Hi, I've been a viewer of the forum for a few years on and off, never really taking the plunge or having time to do anything with my car (2 young kids who don't let you do much).

I've got an insignia I'm looking to sell to by a t5/6. Im just after tidying the insignia up to private sell and have a few surface scratches and dull bits I was looking to clean up. The cars immaculate apart from these bits so it kinda let's it down.

I'm not looking to spend mega money but would like to ask for opinions on a polisher, that would help me tidy my current car up and last me long enough to start cleaning up my future T5/6. I also have a caravan which I was going to have a go at cleaning up (white paint not plastic.

The ones on Amazon seem to get good reviews and since I've never used a polisher I thought an easy start would be one of these types..

https://www.amazon.co.uk/dp/B07XSKKTS9/ref=cm_sw_r_cp_apa_i_QvBDFbR1YN0PV

I realise it's a budget and not one the pros use but anything like this anygood? Pads and polish reconnections would be great. The insignia is a grey/dark blue colour if that influences the polish type

Thanks for any advice for such an open ended question

Rob


----------



## BrummyPete (Jun 10, 2010)

Not a bad polisher and its all about the pads and compounds you use that gets the results although i would be tempted to spend a little extra and get a DAS6, I have the slims detailing basic one and its perfect for a novice although sometimes I do wish it was a bit more powerful but I persevere with a couple more passes


----------



## Robhullfury (Feb 20, 2013)

Cool, thanks for the reply. I'll get shopping I guess.


----------



## BrummyPete (Jun 10, 2010)

Take your time and look through some of the reviews regarding polishes and machines, sometimes polishers come on here for sale at reasonable prices


----------



## AndyN01 (Feb 16, 2016)

Doing a search on here will give loads of hits. And yes, definitely worth looking for a used one to start with.

Here's a thread (amongst many others) that is worth a read.

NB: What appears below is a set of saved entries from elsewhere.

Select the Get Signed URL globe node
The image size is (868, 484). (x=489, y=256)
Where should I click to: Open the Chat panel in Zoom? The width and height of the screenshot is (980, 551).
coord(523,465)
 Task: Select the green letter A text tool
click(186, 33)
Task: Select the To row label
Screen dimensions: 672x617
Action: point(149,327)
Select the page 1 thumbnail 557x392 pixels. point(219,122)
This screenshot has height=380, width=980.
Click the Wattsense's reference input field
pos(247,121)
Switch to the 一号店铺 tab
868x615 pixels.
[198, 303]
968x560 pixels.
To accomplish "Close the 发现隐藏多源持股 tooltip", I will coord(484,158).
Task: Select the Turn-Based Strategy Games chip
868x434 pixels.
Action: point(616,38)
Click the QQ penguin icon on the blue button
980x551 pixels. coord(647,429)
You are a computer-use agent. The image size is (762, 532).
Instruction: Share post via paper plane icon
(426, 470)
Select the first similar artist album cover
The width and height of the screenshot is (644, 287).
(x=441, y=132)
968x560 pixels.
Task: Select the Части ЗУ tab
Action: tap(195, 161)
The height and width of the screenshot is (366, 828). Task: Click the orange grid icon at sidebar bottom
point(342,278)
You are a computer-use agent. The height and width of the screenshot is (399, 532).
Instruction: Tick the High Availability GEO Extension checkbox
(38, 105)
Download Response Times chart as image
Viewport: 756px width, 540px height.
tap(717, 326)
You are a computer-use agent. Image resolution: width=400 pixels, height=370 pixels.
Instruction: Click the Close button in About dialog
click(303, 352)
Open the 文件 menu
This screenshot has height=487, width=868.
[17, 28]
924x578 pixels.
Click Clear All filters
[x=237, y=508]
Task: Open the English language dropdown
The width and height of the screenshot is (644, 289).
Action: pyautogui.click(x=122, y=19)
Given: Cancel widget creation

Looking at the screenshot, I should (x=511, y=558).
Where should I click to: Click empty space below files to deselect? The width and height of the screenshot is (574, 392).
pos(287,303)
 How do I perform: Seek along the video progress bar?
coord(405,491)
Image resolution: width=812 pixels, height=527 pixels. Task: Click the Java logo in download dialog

https://www.detailingworld.co.uk/forum/showthread.php?t=414858

Good Luck whatever you choose to buy.

Andy.


----------



## BRUN (May 13, 2006)

whatever you buy, you will likely still be using it years from now, id up your budget a bit as the detailing bug will bite and before you know it your shed is rammed with products lol

im still using a Porter Cable that i imported from America 10-15 years ago, never missed a beat

you dont have to go mad but you can get some kits for £120 with products and pads included


----------



## LeeH (Jan 29, 2006)

BRUN said:


> whatever you buy, you will likely still be using it years from now, id up your budget a bit as the detailing bug will bite and before you know it your shed is rammed with products lol
> 
> im still using a Porter Cable that i imported from America 10-15 years ago, never missed a beat
> 
> you dont have to go mad but you can get some kits for £120 with products and pads included


Old School!

From Autopia

Sent from my iPhone using Tapatalk Pro


----------



## Blanco92 (Oct 17, 2013)

If I was going for a cheapy polisher, I'd try a "Vonhaus" branded tool (there's one on Amazon at £70). I suggest this because I've a few cheap Vonhaus tools for use around the home and they all seem good value for their low price point. The one I saw seems to come with all the accessories you would need, a 2yr warranty and the cheap price means you could put that money to other polish and pad combos.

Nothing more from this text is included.